> SELECTED PASSAGE
☆ ☆ ☆
No, got back but had to go and do some work. Drove to the other side of town, reversed into a parking space, drove back again. Reversed into the drive and it's behaving itself now. After blowing 3 20A fuses in the space of driving it 20 feet backwards, I've now driven almost as far backwards as forwards and everything is fine. Which is a worry as I've no idea what caused it, haven't found anything amiss that could have caused it so have no way of knowing if it is suddenly going to start doing it again. Good job I bought a big box of fuses last time I ordered some stuff from Auto Electric Supplies......
I used to use those, or the 4 wire version anyway, but found they only last about 9 months if you get a good one. The problem with a standalone is that if there is a bit of resistance anywhere, the voltage will be slightly low (as mine was) so the controller will be setting the mixture to aim for 0.5V average. If you're losing 0.1V, ideally it wants to aim for 0.45V so will be setting the mixture permanently slightly rich.
Anyway, got to go to the other side of town now, so I'll see how it behaves itself.......
Had a quick look at the lambda sensor wiring and it's nowhere near the propshaft all neatly clipped away as it should be. Disconnected the lambda sensor wire to the LPG system. Locked the LPG stepper at the default so it would run on LPG but in open loop. So all I've changed is disconnected the one wire. Reversed out of the driveway and fuse didn't blow. Reversed up and down my lane (about 100m) a few times and the fuse didn't blow. Reconnected the lambda sensor wire but this time put a 1k resistor inline (working on the principle that it's only sniffing off the voltage so it wont alter the reading) and removed the default lock so I was running closed loop on LPG again. Tried more reversing up and down the lane, fuse still didn't blow. Went for my dental appointment, parallel parked and the fuse didn't blow.
Tonight I'm going to try measuring the current drawn on the fuse 26 circuit, although all of my 3 meters only read up to 10A, so I'll use the cheapo Maplin one just in case and put a 20A fuse in line. I'll also try tapping off the other lambda sensor as the one I'm currently connected to (RH bank) takes at least a minutes running before it starts to give an output. It'll probably be the same as they were both new when I put the rebuilt engine in a year and a half (and 30,000 miles) ago but it's worth a try.
Didn't try it on petrol as it runs like a dog and throws the fuel trims out by miles. At least one, if not two, of the petrol injectors are clogged so the air that doesn't get mixed with any petrol tells the lambda sensors that it's running very lean. That makes the trims go fully rich and it really does run rough as it's nearly drowning on petrol. I know exactly how they got clogged and have been meaning to sort it out for ages but as all it ever does is start on petrol and immediately change over to LPG, it's one of those jobs that is about as far down the list of things to do as it can get (it comes below renewing the headlining even) I'll get around to it one day. Probably around August when I'm about to set off on a 3,000 mile road trip around Europe.
☆ ☆ ☆
> TO DO
Please answer these questions using the car-repair notes above:
1. What amperage were the three fuses that blew?
2. What value of resistor was put inline on the lambda sensor wire?
3. How long ago, and how many miles ago, was the rebuilt engine put in?

> SUPPLIED RECORDS
☆ ☆ ☆
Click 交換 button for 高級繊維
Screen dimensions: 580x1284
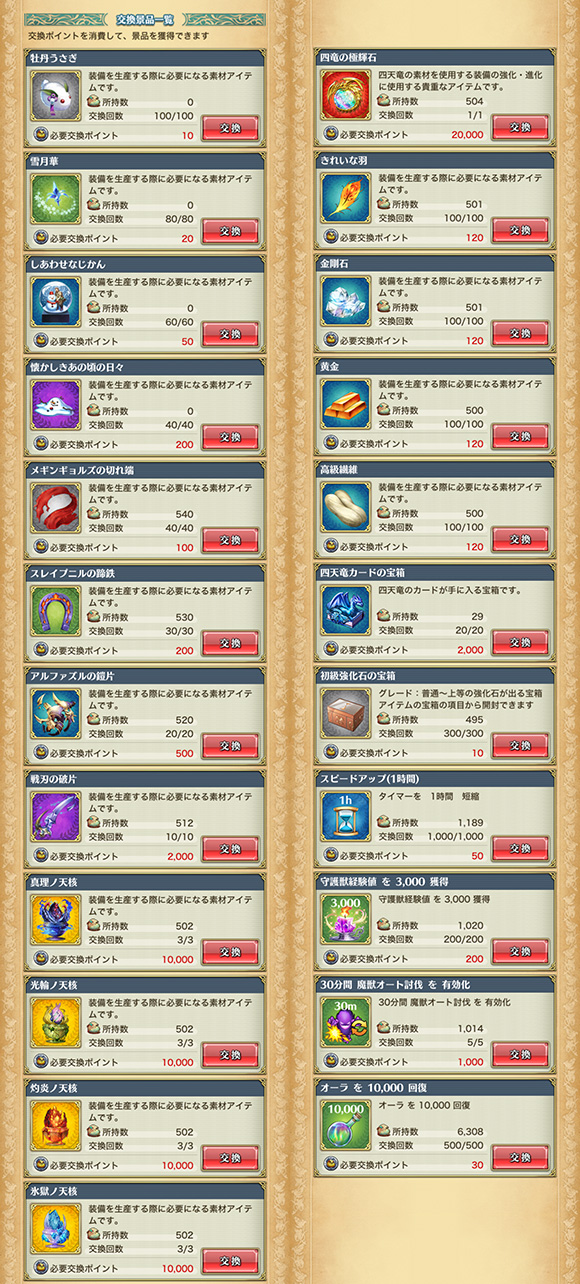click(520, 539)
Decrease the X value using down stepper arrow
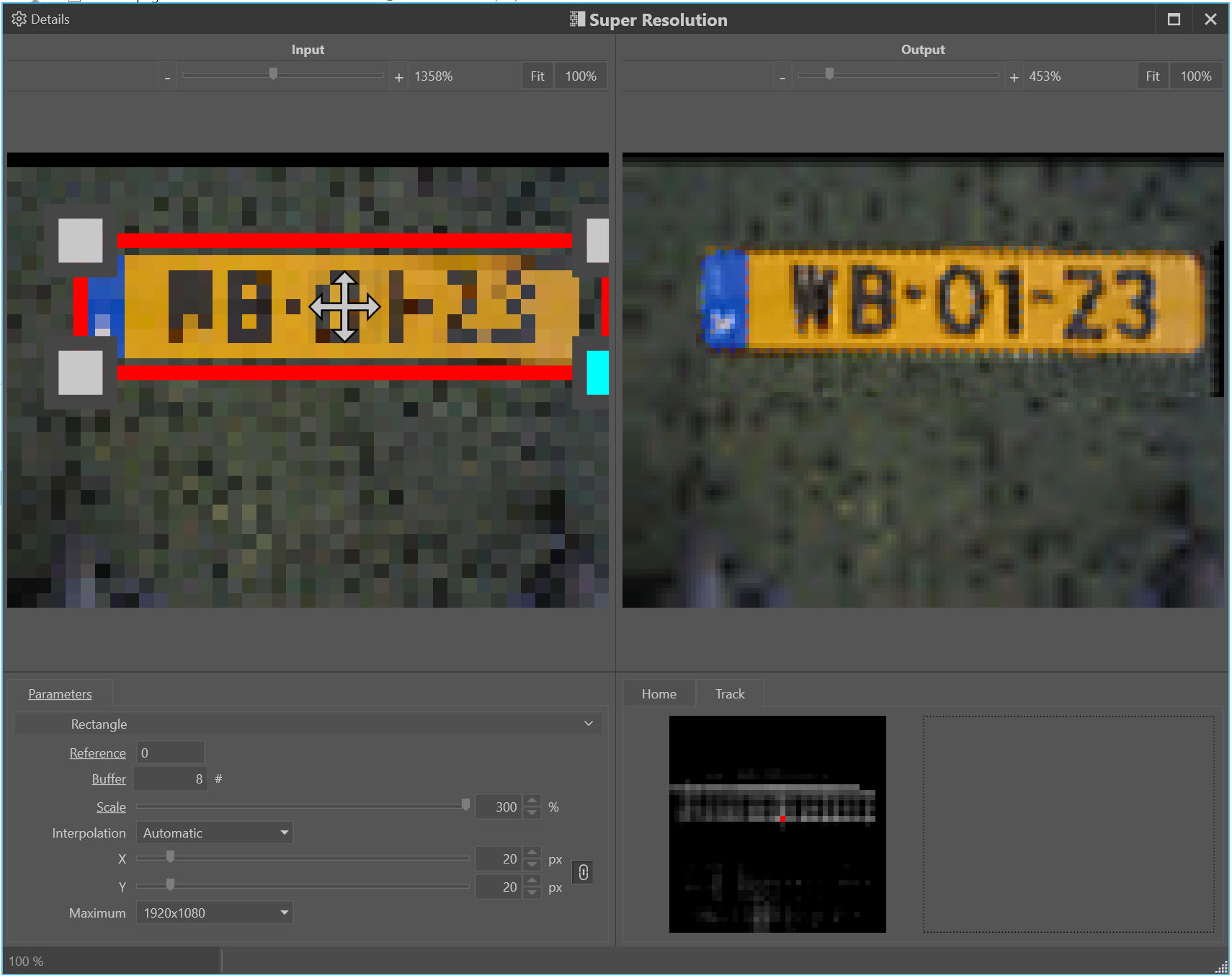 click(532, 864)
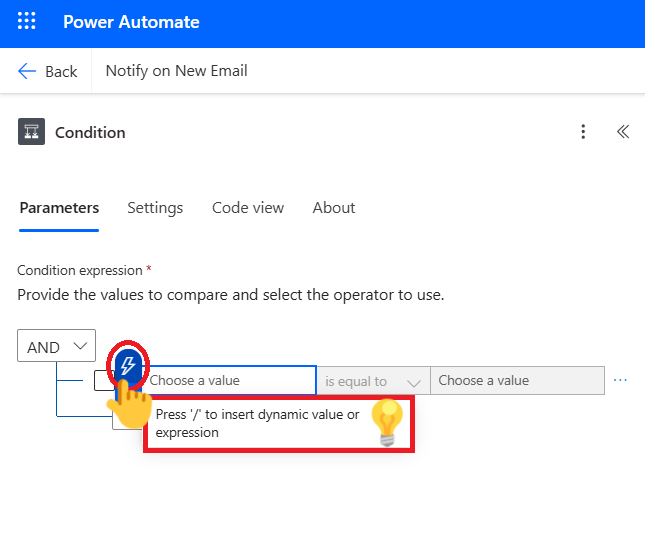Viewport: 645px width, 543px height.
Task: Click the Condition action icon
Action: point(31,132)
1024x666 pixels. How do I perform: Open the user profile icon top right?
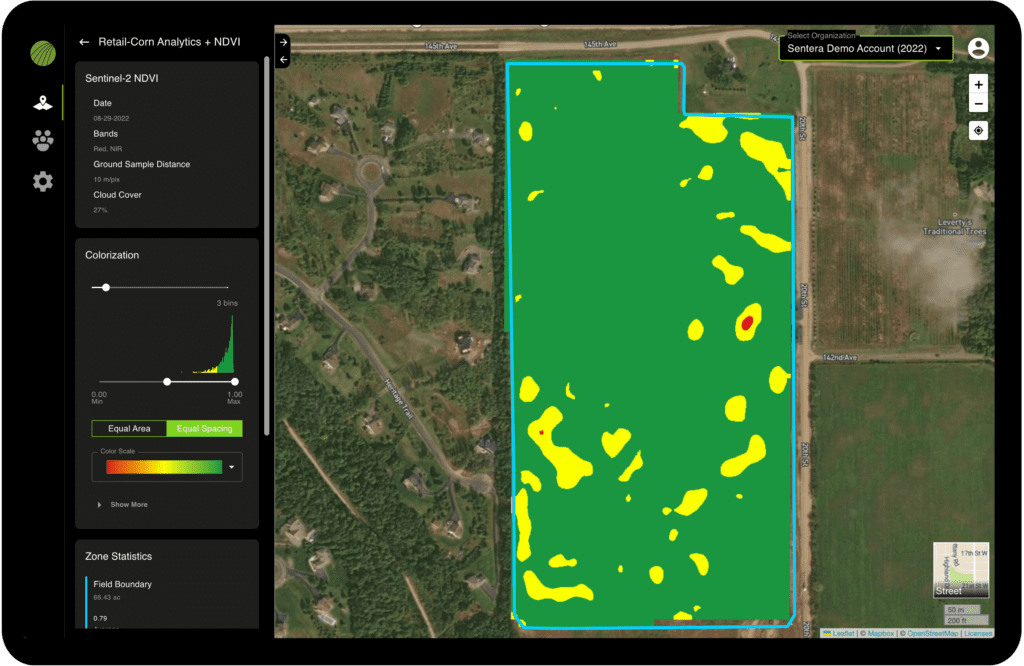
☆ ☆ ☆
> OUTPUT OF THE TASK
1. 20A
2. 1k
3. A year and a half ago, and 30,000 miles ago